初段のプレートにFET(2SK30Ay)のGDを結合させたLNRを取りつけました。またSGにも1N4007のダイオードを取りつけました。
結果は・・・かなり改善されました。あくまでも耳で聞いただけで、具体的なデータにはなりませんが、EL34を作るきっかけになったいくつかの曲をこなせるようになりました。 LNRとかSDに関しては効果の測定方法を先輩方に是非開発して欲しいです。でも・・・びっくりしました!!

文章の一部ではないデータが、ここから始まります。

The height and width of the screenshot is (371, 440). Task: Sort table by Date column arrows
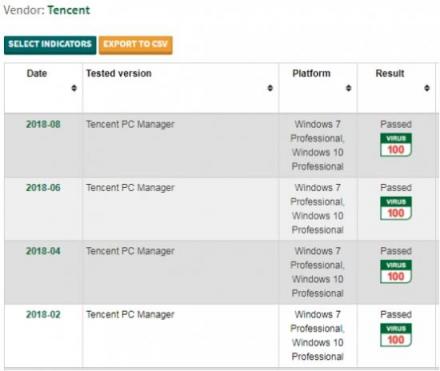(74, 88)

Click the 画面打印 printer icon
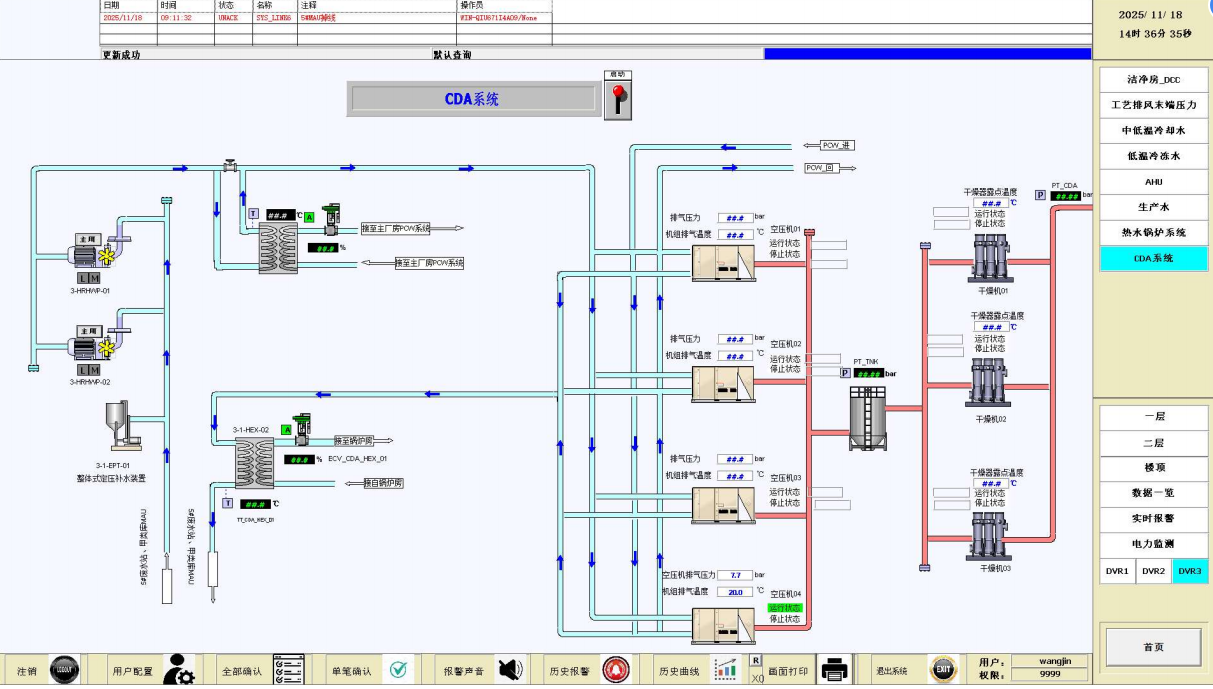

※上記記事中「FET(2SK30Ay)のSDを結合させた」を「FET(2SK30Ay)のGDを結合させた」に訂正すると共に図面を訂正しました。

BMの会、岡本式P/K NFBの追加

初段のカソードに非直線素子 2SK68A の定電流ダイオード用法を含むP/K NFBを加えました。 このNFBはBMの会、岡本氏の発案によるものです。最初、宇多さんの6DS5に使用されているのを、6RP22に応用しました。 このアンプと6RP22をたまたま聴き比べたところ、あまりの違いに急遽導入しました。ところが、FETを2SK68Aに変えたためか 少し薬が効きすぎたようで、ある程度音量を上げるとシャリシャリした感じになったので、片方のトランスの5KΩタップから接続したところ ほぼ良好で、高域がすばらしくなりました。